Records from a data collection:
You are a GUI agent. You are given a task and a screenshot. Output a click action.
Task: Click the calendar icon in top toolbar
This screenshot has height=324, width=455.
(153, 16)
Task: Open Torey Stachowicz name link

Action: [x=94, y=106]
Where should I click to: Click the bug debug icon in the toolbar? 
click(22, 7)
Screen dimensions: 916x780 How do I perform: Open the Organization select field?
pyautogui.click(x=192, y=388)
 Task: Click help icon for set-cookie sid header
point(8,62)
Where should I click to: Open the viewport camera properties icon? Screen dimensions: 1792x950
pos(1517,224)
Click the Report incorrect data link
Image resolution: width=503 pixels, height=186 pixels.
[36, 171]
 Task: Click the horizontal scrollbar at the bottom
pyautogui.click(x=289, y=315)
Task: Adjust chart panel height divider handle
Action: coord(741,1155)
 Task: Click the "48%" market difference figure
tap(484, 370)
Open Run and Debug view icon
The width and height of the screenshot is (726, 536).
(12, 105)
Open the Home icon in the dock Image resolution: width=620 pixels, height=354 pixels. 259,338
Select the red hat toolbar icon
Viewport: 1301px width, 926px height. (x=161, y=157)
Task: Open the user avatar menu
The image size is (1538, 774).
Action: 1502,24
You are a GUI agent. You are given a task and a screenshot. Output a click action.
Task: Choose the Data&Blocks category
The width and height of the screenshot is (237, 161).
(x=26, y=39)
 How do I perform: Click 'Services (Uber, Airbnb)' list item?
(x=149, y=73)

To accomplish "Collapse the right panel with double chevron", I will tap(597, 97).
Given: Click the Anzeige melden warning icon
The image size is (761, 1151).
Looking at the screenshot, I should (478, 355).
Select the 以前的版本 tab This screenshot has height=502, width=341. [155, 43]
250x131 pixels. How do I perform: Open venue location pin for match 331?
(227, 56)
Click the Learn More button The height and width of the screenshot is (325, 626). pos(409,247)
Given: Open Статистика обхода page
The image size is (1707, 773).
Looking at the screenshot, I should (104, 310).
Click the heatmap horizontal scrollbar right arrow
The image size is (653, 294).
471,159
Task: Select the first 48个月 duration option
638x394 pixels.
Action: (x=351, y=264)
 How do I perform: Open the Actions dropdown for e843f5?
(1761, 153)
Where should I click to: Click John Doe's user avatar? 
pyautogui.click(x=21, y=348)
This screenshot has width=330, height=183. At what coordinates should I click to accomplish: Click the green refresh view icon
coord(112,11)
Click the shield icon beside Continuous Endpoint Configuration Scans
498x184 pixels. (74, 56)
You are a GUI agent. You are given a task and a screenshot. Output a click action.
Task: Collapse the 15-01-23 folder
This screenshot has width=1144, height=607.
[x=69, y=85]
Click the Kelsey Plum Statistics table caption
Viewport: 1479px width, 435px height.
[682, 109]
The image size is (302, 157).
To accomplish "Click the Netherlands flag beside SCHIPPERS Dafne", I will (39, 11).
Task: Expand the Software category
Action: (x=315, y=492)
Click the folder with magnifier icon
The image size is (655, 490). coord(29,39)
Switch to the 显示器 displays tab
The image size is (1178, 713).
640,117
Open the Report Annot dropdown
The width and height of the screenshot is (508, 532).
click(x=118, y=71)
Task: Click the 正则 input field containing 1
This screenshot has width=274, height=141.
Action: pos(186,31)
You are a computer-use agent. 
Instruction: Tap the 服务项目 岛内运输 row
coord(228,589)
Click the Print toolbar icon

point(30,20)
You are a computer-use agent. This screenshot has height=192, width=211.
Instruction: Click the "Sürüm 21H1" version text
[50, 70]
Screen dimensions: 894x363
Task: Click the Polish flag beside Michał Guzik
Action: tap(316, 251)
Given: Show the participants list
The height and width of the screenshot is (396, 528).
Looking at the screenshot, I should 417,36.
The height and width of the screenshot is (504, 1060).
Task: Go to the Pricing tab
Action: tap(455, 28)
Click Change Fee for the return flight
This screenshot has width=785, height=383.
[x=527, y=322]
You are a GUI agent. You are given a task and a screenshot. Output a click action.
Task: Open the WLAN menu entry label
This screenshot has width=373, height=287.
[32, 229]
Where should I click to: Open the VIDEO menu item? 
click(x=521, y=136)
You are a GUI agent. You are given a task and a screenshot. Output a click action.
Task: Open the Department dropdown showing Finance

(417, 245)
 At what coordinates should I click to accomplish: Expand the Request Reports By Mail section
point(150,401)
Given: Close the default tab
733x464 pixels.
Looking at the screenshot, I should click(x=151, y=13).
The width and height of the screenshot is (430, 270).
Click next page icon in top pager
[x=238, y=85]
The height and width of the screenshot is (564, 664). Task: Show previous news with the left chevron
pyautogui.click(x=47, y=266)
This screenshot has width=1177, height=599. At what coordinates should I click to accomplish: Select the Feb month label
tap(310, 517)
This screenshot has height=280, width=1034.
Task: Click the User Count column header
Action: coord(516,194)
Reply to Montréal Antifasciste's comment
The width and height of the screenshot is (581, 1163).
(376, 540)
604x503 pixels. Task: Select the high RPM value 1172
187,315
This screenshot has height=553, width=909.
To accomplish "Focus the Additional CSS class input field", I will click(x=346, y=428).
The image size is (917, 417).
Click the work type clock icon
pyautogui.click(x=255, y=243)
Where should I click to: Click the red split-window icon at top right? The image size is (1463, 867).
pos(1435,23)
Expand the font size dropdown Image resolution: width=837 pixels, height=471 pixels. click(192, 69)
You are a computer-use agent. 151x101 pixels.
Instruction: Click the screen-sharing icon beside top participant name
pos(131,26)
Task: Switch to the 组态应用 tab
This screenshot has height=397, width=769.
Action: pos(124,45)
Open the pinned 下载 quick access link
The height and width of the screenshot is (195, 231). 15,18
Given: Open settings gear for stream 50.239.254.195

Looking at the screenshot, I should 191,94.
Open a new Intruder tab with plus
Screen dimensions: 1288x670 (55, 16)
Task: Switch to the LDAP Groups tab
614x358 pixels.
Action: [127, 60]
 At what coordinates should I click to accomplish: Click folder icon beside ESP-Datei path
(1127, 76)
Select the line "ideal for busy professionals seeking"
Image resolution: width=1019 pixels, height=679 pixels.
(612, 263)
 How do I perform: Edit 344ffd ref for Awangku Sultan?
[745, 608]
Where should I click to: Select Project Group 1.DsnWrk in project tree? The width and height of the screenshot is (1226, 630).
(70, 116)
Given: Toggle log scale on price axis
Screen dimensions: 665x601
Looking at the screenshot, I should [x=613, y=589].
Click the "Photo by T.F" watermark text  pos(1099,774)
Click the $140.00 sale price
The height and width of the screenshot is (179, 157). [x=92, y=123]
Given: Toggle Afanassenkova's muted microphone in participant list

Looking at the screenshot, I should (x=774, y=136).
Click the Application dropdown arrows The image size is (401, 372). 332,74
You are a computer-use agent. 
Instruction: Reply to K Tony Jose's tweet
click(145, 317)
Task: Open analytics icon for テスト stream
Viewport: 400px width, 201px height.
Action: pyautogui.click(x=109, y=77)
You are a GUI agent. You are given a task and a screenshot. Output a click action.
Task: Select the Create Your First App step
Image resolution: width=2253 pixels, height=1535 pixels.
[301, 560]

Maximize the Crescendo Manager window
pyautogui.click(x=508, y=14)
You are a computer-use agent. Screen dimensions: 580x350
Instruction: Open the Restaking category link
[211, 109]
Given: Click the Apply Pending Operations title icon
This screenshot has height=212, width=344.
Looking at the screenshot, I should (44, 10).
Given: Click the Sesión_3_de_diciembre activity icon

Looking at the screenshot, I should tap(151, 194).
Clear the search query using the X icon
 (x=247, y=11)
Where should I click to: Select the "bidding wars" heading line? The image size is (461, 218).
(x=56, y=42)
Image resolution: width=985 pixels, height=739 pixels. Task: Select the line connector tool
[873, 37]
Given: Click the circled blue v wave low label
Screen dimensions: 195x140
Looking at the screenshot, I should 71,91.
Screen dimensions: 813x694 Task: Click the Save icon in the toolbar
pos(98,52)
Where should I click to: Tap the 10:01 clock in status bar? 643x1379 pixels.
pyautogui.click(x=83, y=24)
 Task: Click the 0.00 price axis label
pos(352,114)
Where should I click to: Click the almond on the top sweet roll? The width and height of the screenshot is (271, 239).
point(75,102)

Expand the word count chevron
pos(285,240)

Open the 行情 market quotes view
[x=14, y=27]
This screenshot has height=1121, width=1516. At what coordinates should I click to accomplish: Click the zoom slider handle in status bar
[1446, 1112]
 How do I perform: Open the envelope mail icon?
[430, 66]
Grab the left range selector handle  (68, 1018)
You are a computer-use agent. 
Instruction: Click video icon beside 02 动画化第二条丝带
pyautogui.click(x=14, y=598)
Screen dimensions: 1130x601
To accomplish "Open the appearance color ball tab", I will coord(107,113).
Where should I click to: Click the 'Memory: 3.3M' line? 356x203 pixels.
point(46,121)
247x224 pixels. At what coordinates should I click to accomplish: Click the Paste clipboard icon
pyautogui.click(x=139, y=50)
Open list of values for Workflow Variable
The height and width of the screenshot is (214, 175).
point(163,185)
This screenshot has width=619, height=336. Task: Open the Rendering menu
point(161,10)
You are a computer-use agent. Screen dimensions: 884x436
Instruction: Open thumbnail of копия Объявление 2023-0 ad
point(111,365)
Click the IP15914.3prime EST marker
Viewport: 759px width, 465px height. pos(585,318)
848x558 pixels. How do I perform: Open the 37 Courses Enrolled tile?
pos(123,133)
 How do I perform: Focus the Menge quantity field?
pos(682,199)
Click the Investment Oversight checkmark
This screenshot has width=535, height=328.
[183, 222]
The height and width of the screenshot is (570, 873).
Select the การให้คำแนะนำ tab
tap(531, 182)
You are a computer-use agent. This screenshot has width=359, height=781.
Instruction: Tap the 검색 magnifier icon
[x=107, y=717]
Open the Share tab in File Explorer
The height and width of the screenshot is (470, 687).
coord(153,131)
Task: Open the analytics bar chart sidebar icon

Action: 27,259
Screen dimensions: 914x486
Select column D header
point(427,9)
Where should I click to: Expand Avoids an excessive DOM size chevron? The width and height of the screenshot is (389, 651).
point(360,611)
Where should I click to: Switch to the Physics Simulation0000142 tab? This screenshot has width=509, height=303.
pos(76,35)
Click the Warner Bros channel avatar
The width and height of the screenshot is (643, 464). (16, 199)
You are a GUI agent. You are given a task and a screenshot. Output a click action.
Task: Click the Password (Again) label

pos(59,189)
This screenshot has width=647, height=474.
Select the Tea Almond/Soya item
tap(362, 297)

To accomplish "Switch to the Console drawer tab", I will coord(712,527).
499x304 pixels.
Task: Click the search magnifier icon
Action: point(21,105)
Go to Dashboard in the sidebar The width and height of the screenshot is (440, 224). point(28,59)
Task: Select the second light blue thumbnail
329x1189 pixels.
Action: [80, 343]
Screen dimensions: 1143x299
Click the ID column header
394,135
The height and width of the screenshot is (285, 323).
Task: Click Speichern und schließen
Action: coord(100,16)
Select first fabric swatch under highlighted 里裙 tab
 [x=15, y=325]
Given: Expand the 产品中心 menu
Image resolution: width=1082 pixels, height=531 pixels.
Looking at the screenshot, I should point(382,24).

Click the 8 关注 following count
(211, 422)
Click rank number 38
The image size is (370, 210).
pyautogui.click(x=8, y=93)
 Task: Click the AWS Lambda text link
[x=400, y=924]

▸ **What to produce**: What lines above hold the word "Collapse"? List them all.

▸ **Task solution**:
To accomplish "Collapse the right panel with double chevron", I will tap(597, 97).
Task: Collapse the 15-01-23 folder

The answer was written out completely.